Your task »
Every record must be transcribed in its entirety, apart from the images, which are to be omitted.
Segment Start: Excerpted records
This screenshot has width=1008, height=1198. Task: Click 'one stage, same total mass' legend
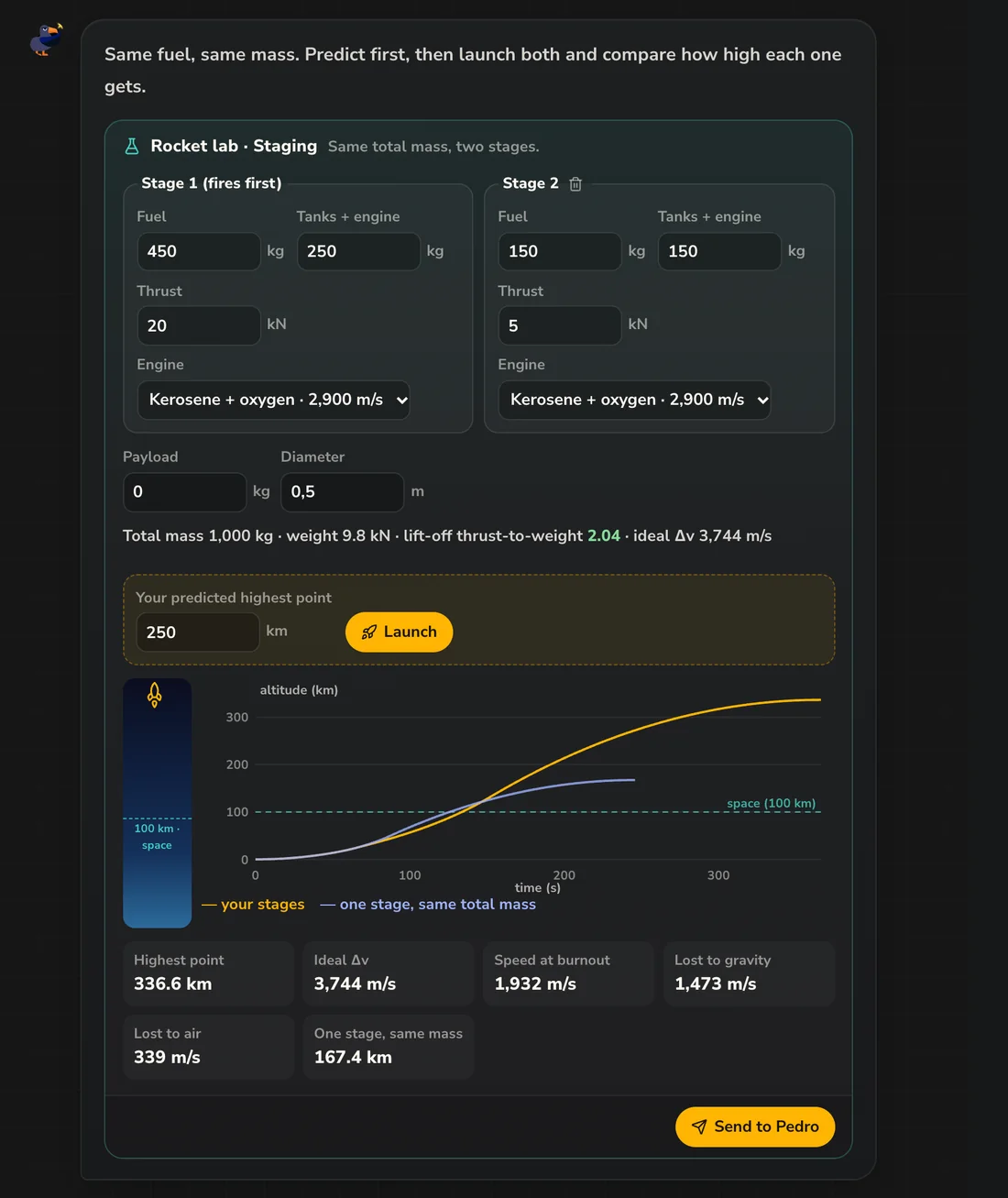click(x=428, y=904)
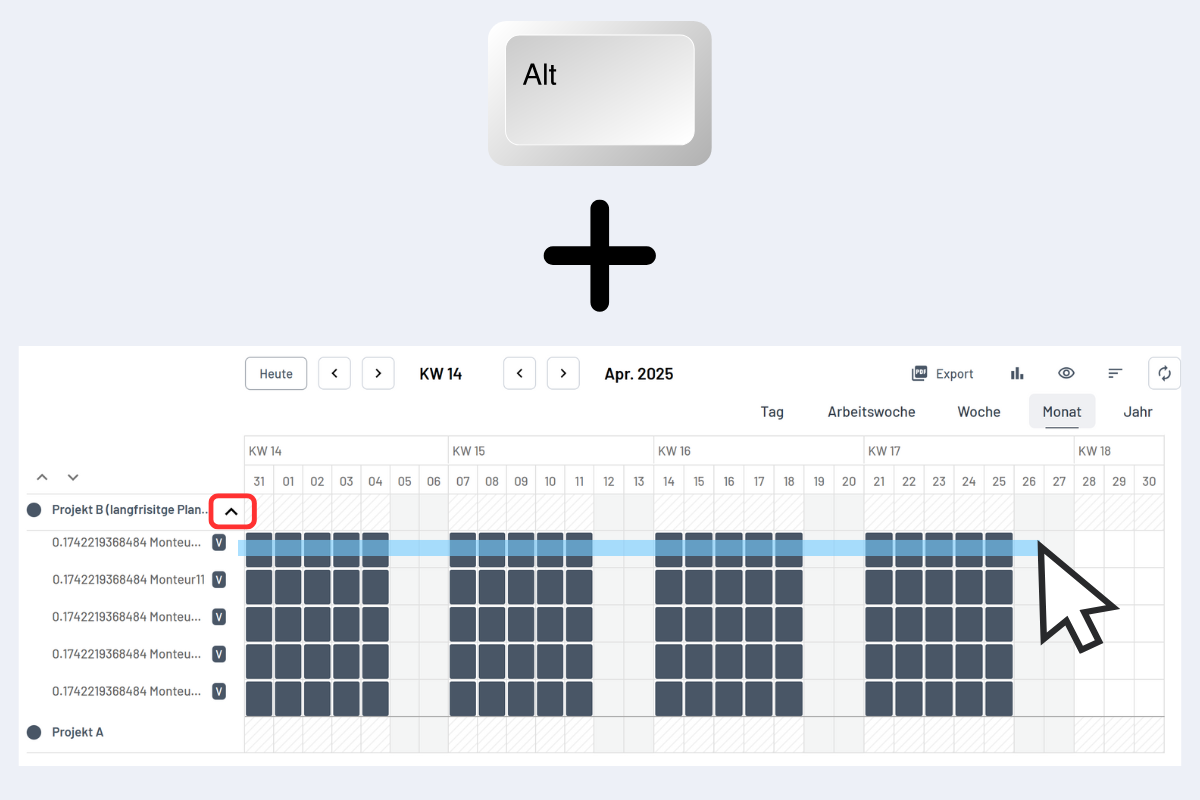
Task: Click the dark circle beside Projekt A
Action: click(34, 732)
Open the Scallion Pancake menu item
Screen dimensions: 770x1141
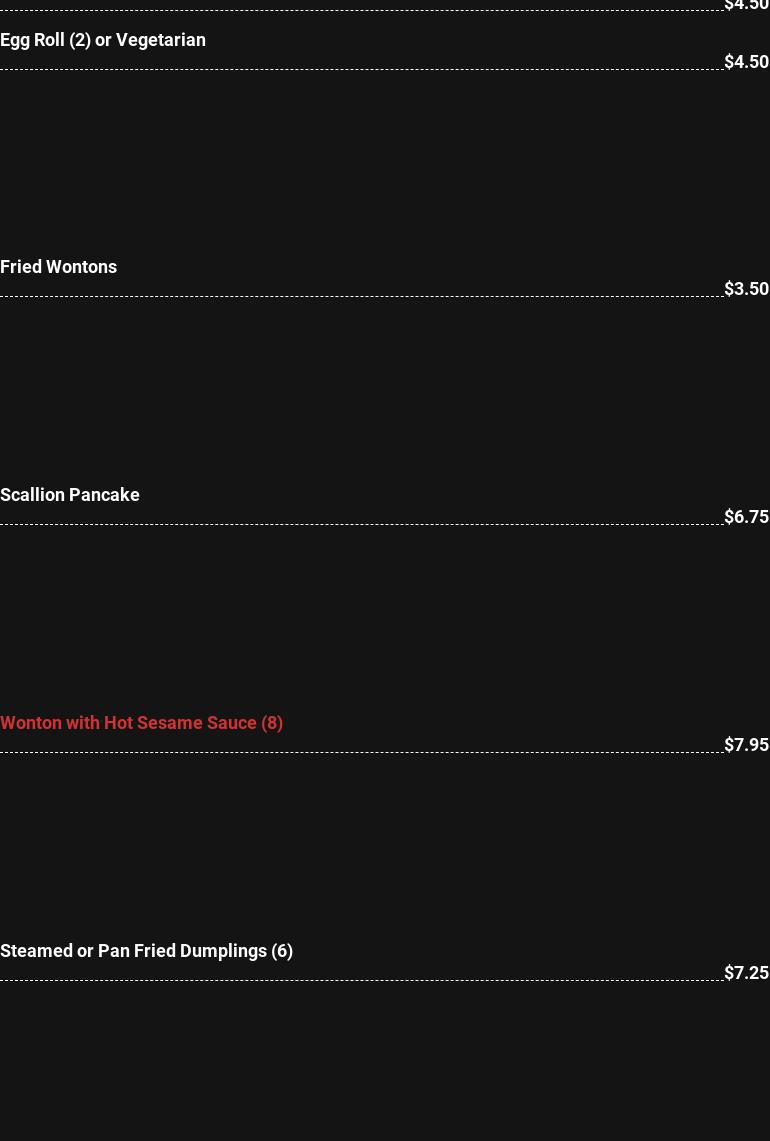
Segment End: Excerpted records
Solution for this task »
This screenshot has width=1008, height=1198. Task: Click 'one stage, same total mass' legend
click(x=428, y=904)
Task: Click the dark circle beside Projekt A
Action: click(34, 732)
Open the Scallion Pancake menu item
Screen dimensions: 770x1141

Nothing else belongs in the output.